Avoid Intricate Logo Designs
Do not choose a logo design that is too intricate. Your logo needs to be legible, recognisable and scalable across small and large mediums. You are not entering a fancy cake competition.
Be aware that you are critiquing your logo by looking at it again and again for long durations. Your customers do not offer you this luxury. They are either skimming your logo while talking on the phone, trying to find a parking spot or shielding their kids from the nearby road. Your logo needs to have impact and be simple.
Your logo MUST be legible. Do not use a flowing cursive font at the expense of legibility. If your logo cannot be read, it is next to useless.
Setting Your Logo Dimensions
Pay attention to the dimensions of your logo. Do you want a predominantly portrait (tall) logo, a landscape (wide) logo or a square dimensioned logo? Be mindful wider or squarer logos are usually a lot easier to apply to websites, business cards, products and brochures. The taller or wider a logo is, the more difficult it will be to work with.
Alternatively you can produce two logo versions – a portrait version and a landscape version. Just ensure you have clear guidelines around when one should be used over the other.
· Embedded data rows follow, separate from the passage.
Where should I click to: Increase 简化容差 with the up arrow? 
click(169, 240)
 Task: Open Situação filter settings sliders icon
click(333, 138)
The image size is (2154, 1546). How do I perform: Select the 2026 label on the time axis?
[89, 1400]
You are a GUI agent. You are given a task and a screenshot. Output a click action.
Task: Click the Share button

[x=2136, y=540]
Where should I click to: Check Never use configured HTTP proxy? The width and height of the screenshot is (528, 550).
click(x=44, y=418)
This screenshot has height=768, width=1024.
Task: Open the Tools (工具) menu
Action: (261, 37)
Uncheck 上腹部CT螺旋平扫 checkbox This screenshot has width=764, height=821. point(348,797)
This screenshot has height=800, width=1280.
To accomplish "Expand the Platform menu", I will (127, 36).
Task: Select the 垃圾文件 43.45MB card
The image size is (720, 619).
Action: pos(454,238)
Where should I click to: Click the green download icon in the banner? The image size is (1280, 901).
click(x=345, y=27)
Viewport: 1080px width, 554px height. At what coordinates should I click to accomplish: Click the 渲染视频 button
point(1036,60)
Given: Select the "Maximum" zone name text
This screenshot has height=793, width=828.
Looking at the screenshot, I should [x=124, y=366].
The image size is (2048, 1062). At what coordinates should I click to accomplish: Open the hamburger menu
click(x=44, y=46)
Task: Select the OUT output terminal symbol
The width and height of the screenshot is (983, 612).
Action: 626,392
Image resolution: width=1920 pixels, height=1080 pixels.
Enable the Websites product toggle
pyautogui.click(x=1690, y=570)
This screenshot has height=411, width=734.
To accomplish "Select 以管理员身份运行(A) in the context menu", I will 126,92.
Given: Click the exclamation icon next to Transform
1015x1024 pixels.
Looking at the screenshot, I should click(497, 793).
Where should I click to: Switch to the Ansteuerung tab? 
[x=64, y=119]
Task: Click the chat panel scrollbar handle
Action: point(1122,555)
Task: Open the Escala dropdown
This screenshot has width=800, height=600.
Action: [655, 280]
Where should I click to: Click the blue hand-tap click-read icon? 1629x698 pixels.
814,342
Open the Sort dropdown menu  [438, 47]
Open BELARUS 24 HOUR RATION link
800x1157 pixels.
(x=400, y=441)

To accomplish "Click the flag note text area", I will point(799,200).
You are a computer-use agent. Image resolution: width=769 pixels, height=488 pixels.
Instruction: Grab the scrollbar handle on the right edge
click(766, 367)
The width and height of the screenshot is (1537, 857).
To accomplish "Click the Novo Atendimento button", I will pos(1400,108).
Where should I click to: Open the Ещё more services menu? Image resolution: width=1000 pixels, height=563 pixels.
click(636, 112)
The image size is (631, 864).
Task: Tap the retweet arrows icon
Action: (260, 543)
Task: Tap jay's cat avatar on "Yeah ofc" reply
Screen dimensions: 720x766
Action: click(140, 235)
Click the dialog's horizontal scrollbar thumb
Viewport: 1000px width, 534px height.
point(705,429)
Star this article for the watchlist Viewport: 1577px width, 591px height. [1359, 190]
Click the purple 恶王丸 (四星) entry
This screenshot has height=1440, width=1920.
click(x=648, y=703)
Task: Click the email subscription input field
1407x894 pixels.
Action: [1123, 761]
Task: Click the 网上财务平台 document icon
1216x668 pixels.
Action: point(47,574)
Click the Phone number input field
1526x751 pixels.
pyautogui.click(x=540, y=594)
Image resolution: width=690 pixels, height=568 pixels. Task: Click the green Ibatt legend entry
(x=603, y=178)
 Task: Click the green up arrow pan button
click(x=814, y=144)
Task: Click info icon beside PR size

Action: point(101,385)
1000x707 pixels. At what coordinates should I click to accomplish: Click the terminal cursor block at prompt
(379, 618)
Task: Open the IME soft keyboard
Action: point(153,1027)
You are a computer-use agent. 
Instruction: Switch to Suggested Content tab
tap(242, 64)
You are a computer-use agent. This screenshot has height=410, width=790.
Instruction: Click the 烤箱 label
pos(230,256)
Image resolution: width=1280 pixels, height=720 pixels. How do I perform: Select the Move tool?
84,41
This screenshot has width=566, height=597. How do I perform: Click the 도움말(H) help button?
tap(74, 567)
Consistency is the key.
Assess Whether Your Logo ‘Works’
You’ve been unnaturally staring at your logo for days now. As you try to fend off tunnel vision, it’s time to see if your logo still cuts the mustard. It’s time to test your logo on a variety of your applications. This includes websites, brochures, business cards and any other pieces that spring to mind. To test, either physically cut and paste your new logo onto existing materials or ‘print screen’ your new logo onto your website.
Does it sit well? Does it complement and emphasise your other branding?
If you are unsure, it may be a good idea to forward examples of your applications to your designer so they can work within your required application scope.
What is the Best Colour For Your Logo?
Hurray, now it’s time to move to technicolour. Your logo designer should recommend at least two or three colour schemes. When assessing these schemes, be mindful of:
- The personality of your small business
- What each colour represents in your industry
- The colours that your competitors use. Don’t copy
- What each colour represents emotionally
For an overview of how colour influences emotion, check out the site Color Wheel Pro
Bear in mind that you can vary the intensity and shade of your colours to either soften impact or increase dramatic effect. Once colours are agreed, ask your designer to document the CMYK, RGB, HECS and PMS colour breakdowns of every colour in your logo. These are the unique codes that represent your colours across various print and online applications. Don’t worry if you don’t know what these acronyms mean, just keep the codes in a safe place for now, as you will need to reference these colours when you’re producing materials for your small business.
Did you come unstuck on any of these areas when you designed your logo?